'''

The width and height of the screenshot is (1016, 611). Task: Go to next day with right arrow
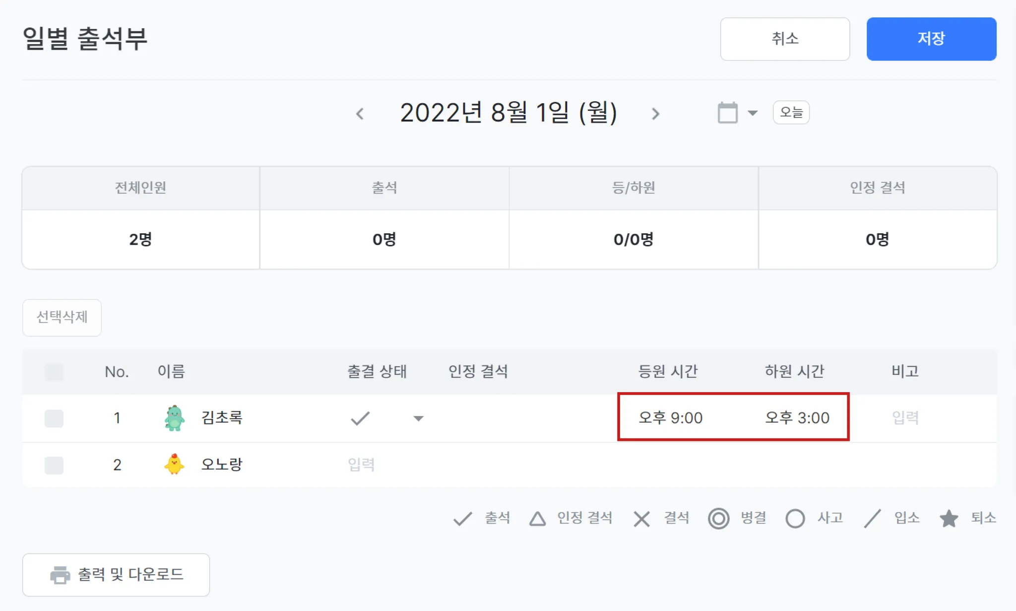tap(656, 114)
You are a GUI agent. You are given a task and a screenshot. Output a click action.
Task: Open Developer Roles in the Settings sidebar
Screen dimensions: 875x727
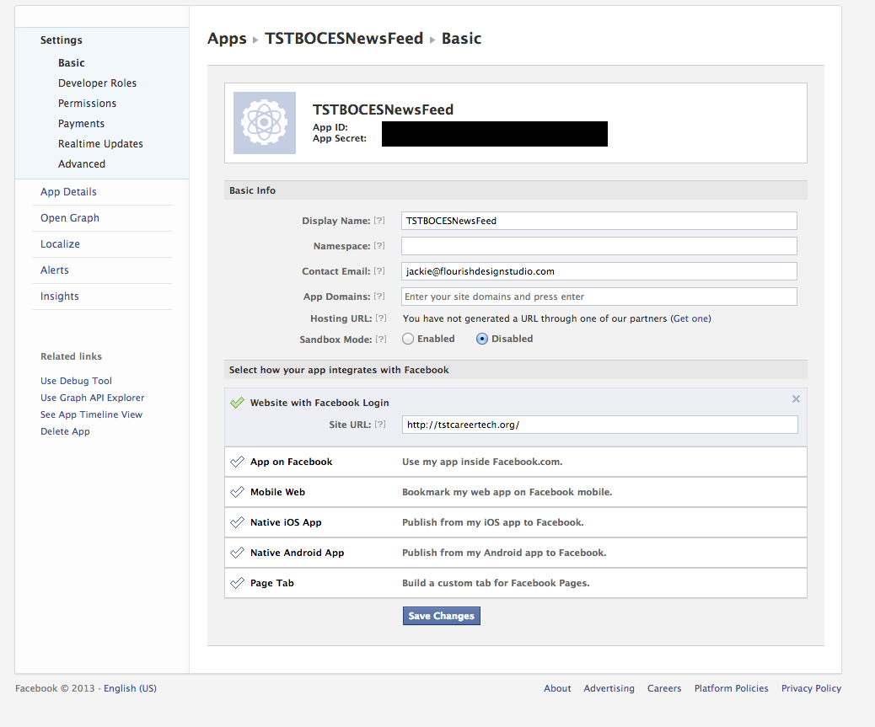click(x=97, y=83)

'''

No pictures belong in the copy. Repeat the entries exactly.

The width and height of the screenshot is (1016, 611). Task: Go to next day with right arrow
tap(656, 114)
You are a GUI agent. You are given a task and a screenshot. Output a click action.
Task: Open Developer Roles in the Settings sidebar
Screen dimensions: 875x727
click(x=97, y=83)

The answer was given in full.